§ SOURCE DATA
◇ ◇ ◇ ◇ ◇ ◇ ◇
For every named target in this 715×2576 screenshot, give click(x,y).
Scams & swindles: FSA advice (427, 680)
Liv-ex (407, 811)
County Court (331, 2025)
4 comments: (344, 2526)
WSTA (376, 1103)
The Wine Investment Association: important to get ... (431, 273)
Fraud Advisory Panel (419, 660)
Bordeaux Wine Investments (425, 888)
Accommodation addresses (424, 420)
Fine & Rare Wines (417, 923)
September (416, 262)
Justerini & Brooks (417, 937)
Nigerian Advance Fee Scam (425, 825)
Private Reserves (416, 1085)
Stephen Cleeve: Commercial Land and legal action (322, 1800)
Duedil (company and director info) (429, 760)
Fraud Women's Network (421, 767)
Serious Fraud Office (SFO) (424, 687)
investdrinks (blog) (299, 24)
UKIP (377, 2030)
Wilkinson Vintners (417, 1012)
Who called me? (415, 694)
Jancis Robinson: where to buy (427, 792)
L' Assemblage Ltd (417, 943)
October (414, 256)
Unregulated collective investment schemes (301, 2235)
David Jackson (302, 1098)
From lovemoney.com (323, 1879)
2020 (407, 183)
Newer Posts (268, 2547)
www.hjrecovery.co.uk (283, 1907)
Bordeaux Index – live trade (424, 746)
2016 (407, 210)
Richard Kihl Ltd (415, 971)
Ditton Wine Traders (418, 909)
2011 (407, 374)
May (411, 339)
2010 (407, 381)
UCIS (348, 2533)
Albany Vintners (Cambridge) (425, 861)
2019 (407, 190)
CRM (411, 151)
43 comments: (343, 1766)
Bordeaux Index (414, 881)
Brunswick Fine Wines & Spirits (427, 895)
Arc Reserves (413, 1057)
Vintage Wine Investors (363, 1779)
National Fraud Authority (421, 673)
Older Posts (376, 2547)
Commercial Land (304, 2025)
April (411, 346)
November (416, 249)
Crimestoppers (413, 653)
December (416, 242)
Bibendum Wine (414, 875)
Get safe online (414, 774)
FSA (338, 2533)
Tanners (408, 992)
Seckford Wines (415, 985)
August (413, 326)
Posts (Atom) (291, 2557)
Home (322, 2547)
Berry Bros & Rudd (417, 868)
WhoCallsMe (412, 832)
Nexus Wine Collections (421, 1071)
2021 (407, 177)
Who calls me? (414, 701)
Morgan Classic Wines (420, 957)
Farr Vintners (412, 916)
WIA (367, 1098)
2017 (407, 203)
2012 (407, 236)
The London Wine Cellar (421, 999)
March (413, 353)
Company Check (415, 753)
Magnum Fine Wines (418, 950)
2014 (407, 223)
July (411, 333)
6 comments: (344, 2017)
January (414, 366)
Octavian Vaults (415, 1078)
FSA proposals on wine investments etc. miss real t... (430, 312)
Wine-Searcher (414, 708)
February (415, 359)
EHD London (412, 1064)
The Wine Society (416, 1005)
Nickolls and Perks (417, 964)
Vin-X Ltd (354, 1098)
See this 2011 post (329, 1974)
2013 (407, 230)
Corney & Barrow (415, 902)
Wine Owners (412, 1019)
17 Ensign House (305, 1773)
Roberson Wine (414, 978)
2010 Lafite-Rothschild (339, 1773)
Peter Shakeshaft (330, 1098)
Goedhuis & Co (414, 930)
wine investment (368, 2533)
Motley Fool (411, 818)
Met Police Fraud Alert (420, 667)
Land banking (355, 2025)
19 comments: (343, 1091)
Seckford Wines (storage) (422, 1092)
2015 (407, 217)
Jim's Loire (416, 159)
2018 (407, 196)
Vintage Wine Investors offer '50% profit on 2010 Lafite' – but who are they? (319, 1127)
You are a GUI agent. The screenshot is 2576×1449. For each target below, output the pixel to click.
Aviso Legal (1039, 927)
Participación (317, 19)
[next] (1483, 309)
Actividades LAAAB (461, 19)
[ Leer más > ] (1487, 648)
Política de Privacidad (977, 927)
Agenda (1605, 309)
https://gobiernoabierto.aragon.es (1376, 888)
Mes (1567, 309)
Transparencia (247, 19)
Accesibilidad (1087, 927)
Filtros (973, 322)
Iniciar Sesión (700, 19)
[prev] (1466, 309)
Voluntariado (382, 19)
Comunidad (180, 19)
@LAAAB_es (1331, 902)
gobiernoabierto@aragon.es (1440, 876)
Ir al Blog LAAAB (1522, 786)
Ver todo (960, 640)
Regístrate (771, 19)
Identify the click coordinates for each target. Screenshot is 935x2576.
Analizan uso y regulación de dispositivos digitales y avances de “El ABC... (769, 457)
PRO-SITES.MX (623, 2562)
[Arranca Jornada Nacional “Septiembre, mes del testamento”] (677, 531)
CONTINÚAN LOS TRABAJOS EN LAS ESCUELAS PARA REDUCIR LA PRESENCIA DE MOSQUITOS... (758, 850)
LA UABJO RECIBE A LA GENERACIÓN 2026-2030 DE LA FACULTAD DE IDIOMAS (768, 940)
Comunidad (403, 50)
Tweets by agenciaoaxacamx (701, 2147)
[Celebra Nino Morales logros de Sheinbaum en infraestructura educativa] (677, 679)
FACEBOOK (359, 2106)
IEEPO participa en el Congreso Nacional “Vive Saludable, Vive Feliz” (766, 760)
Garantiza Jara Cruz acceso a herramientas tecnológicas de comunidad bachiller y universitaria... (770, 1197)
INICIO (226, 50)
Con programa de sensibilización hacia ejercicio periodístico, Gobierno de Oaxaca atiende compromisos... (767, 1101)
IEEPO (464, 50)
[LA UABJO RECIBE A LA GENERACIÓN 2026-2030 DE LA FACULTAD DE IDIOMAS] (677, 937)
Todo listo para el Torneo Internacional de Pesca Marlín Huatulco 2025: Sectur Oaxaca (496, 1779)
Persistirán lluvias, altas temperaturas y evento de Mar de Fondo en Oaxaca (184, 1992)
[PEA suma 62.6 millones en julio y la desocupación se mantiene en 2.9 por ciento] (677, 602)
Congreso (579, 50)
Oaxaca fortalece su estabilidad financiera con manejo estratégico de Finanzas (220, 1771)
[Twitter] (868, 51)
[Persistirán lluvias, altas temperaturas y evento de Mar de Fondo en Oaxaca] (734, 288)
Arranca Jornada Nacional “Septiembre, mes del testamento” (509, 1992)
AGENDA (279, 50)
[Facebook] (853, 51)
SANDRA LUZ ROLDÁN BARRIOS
◇ ◇ ◇ ◇ ◇ ◇ ◇
§ WHAT IS REQUIRED
The expected result is every line from the material above that includes "Commercial".

§ OUTPUT OF THE EXERCISE
Stephen Cleeve: Commercial Land and legal action (322, 1800)
Commercial Land (304, 2025)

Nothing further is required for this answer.